Tra le linee e in attacco, infine, i movimenti potrebbero farsi ancor più interessanti. Il nodo Osimhen tiene in scacco la voglia del Napoli di definire il settore offensivo quanto prima: se non parte il nigeriano non può arrivare il nuovo bomber (Lukaku sempre in pole, ma le voci sull'Aston Villa confermano come il tempo stringa), inoltre Cheddira e Simeone - se Raspadori dovesse essere scelto anche come centravanti di scorta - potrebbero partire entrambi o al massimo ne resterà soltanto uno.
Trequartisti titolari al momento?
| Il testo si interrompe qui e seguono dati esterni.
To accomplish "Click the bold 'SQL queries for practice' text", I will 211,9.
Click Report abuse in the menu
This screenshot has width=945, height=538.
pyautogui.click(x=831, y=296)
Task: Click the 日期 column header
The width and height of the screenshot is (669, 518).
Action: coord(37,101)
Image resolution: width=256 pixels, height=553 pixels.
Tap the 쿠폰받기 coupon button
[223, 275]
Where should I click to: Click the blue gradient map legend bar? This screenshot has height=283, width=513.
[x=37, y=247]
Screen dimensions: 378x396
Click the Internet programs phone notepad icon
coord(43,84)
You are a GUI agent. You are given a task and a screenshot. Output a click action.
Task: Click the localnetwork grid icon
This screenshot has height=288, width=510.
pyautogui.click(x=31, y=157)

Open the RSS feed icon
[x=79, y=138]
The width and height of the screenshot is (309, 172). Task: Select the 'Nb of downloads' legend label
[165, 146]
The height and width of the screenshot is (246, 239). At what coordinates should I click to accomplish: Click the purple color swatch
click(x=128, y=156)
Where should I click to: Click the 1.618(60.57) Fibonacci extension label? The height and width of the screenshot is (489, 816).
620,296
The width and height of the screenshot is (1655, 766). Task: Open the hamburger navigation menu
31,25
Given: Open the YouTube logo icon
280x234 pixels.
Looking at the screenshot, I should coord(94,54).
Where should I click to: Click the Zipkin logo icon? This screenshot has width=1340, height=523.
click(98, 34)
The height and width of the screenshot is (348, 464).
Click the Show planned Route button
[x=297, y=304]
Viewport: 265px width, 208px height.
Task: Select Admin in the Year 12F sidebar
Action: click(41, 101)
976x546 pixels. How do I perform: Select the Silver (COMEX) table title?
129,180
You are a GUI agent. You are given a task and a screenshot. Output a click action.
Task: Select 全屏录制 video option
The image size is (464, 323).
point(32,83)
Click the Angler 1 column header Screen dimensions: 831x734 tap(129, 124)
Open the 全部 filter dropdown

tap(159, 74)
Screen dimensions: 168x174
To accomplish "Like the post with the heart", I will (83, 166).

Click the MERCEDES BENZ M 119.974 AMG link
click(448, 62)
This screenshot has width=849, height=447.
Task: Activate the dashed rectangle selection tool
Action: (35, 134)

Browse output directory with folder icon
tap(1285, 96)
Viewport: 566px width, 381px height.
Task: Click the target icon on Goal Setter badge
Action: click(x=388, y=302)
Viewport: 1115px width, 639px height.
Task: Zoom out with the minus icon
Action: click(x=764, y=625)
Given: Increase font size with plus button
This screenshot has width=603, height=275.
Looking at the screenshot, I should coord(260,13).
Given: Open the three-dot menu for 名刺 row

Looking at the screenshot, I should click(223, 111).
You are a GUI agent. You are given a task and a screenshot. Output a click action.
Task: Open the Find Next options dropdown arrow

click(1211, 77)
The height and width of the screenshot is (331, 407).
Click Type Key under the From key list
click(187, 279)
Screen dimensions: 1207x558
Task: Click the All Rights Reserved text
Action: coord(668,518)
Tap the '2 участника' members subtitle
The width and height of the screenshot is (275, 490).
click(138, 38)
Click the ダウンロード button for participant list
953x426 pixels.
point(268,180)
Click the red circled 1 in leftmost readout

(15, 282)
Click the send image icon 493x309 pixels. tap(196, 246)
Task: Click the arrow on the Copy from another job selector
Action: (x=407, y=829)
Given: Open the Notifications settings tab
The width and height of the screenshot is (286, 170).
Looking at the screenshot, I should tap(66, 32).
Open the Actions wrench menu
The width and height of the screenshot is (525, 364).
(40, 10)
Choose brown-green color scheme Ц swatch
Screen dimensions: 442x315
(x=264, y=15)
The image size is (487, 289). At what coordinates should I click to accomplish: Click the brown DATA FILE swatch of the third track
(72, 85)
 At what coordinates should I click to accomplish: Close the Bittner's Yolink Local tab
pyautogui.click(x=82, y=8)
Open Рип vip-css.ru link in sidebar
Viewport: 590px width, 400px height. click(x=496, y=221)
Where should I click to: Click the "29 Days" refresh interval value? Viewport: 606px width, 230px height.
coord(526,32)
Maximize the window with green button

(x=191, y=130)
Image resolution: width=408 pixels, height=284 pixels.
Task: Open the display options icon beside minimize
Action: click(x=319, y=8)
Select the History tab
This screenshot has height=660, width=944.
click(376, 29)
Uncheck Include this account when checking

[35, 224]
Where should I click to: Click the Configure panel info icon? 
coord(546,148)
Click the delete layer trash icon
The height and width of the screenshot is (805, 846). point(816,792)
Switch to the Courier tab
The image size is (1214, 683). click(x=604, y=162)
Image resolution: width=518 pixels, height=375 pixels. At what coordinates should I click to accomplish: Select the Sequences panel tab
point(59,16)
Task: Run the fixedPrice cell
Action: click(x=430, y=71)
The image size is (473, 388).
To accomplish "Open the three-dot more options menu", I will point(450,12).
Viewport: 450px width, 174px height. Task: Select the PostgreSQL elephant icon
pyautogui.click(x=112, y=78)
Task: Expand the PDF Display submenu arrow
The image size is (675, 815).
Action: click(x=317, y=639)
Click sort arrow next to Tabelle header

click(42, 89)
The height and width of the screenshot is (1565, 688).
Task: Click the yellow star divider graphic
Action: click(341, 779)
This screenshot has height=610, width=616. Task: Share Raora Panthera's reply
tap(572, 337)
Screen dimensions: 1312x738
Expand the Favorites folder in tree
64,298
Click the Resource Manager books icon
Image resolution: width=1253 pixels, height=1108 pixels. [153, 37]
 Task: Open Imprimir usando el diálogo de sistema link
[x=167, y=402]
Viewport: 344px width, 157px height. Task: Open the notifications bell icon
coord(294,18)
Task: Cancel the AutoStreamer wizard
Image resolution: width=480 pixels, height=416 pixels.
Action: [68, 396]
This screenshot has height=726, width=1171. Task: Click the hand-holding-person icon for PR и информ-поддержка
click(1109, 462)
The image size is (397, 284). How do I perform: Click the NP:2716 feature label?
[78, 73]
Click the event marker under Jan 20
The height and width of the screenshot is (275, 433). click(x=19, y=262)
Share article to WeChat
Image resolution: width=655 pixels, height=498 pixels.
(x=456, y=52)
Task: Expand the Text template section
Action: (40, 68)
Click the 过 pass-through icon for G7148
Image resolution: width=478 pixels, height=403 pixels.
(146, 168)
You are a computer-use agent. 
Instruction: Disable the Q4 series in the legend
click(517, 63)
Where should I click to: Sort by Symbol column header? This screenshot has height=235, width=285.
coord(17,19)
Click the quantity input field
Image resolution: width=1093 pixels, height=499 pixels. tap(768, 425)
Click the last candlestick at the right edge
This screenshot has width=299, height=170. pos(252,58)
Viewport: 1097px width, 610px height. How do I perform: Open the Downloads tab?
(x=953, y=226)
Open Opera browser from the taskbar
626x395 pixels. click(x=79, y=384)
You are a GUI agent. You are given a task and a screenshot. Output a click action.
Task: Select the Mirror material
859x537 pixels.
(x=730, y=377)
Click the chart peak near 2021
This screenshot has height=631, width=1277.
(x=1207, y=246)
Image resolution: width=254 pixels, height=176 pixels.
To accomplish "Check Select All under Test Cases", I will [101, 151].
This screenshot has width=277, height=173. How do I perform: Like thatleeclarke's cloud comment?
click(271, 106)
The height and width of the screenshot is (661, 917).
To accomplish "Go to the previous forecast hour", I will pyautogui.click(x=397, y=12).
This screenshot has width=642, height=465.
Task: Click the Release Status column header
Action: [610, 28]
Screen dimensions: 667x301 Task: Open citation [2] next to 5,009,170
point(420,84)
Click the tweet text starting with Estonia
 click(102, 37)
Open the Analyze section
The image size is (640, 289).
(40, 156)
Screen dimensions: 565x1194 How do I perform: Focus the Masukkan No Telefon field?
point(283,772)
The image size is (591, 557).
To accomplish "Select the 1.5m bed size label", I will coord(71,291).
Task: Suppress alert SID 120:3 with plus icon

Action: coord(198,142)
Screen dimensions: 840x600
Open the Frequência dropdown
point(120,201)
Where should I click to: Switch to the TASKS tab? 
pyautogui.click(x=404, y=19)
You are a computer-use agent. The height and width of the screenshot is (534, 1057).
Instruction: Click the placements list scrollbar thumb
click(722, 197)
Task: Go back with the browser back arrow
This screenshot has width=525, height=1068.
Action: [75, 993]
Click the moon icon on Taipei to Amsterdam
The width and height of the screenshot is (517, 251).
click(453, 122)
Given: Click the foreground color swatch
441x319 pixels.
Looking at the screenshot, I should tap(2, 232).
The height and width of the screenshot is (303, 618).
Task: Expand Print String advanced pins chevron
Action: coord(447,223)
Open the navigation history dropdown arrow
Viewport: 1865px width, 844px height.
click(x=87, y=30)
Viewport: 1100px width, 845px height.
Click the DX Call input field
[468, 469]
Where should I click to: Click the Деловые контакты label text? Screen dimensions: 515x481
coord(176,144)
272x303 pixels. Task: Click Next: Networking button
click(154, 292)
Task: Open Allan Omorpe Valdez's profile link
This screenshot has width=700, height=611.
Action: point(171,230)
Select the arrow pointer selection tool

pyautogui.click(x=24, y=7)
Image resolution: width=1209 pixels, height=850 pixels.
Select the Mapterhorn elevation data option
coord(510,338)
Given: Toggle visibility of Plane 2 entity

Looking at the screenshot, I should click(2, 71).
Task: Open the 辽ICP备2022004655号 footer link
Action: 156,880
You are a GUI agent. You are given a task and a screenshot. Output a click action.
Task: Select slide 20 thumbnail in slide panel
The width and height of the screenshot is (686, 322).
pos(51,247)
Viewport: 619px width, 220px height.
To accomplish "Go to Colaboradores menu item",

Politano e Kvaratskhelia, con Ngonge prima alternativa chiamato però a integrarsi con dovizia nei meccanismi di Conte e Jack solito jolly. Ceduto Lindstrom all'Everton, servirebbe un altro rinforzo di ruolo per aumentare le opzioni tra le linee (dove, come detto, è però adattabile Folorunsho e lo sarebbe anche Brescianini).
Berardi, Neres del Benfica e la suggestione Chiesa (quest'ultima col passare delle settimane sempre meno calda) i nomi in auge, ma nessuno di essi trattativa concreta e/o avviata: insomma, restyling ancora da definire e il Napoli rimane cantiere aperto. Soprattutto alla luce del rebus Osimhen.